__Extract__:
##########

This invention relates to a probe for measuring features in inaccessible locations, and in particular to an arthroscopic probe for measuring the dimensions of cartilage lesions.

Articular cartilage is an avascular soft tissue that covers the articulating bony ends of joints. During joint motion, cartilage acts as a lubricating and shock absorbing mechanism in the articulating joints and protects the underlying bony structures by minimising peak contact force at the joints. Once damaged, articular cartilage has limited or no ability to heal due to a lack of vasculature and often degenerates, leading to osteoarthritis.

The size of a cartilage lesion or other surface defect is an important guideline for the treatment options available to a patient. Therefore the measurement of a cartilage lesion is a critical stage in the diagnosis and treatment of the patient.

##########

__Dataset records__:
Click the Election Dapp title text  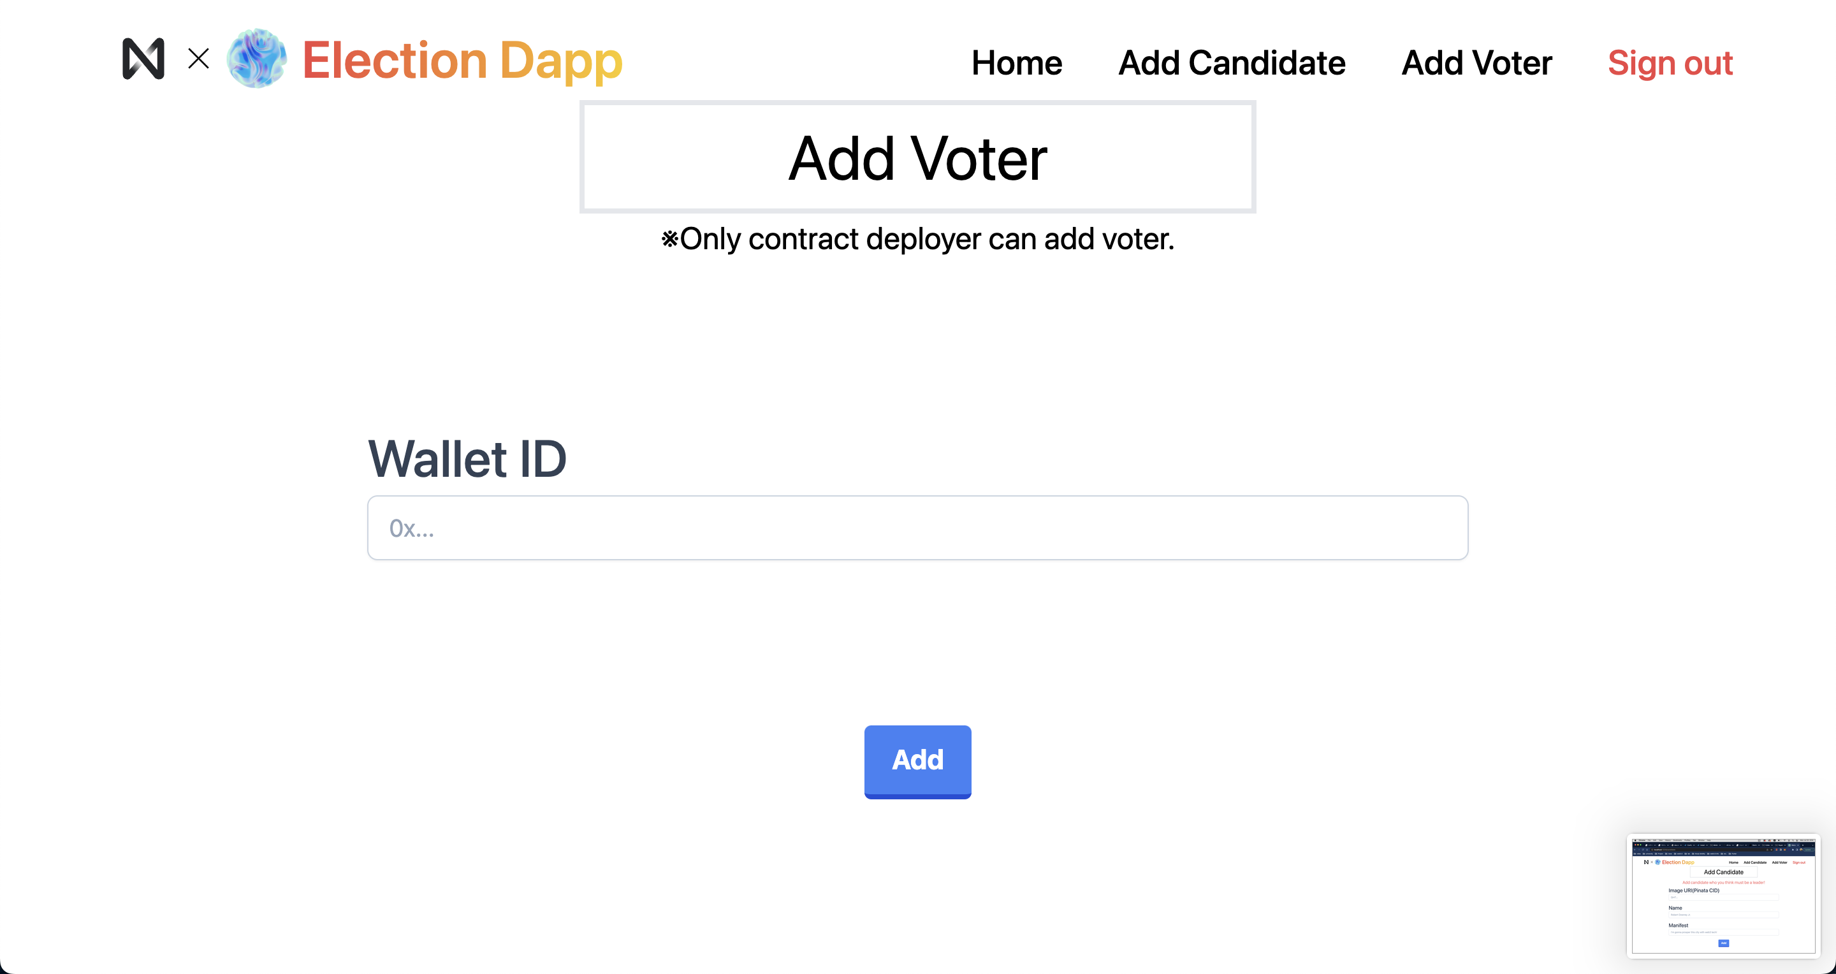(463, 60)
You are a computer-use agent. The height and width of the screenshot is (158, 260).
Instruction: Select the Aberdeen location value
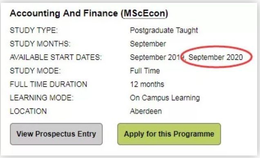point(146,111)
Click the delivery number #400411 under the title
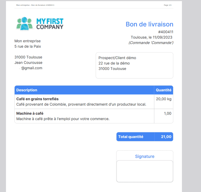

##########

__What you need to do__:
- a) Answer these questions about the passage on the arthroscopic probe, one per line:
(i) What does the probe in particular measure?
(ii) Why does damaged articular cartilage have limited or no ability to heal?
(iii) According to the passage, what is the size of a cartilage lesion an important guideline for?
- b) Write what follows the last sentence of the passage on the arthroscopic cartilage probe.

__Task-by-task results__:
- a)
(i) The dimensions of cartilage lesions.
(ii) Because it lacks vasculature.
(iii) The treatment options available to a patient.

- b)
Arthroscopic diagnosis of cartilage lesions has traditionally been very inaccurate. Traditional methods comprise the use of endoscopes to view a cartilage lesion with the use of landmarks, such as probe tips of known width, whereby the surgeon locates the landmark in or adjacent the lesion estimates the dimensions of the lesion by a visual comparison of the size of the lesion with the size of the probe tip. This method is highly subjective and thus prone to gross error. According to the present invention there is provided a probe for measuring features in inaccessible locations comprising an elongate body adapted to be inserted into said inaccessible location, a probe tip being defined at a distal end thereof, a light source for transmitting light from said probe tip to illuminate a surface adjacent the probe tip, an image sensor for generating an image of the surface adjacent the probe tip and image processing means programmed to carry out digital imaging correlation upon subsequent images generated by said image sensor to determine the motion of the probe tip.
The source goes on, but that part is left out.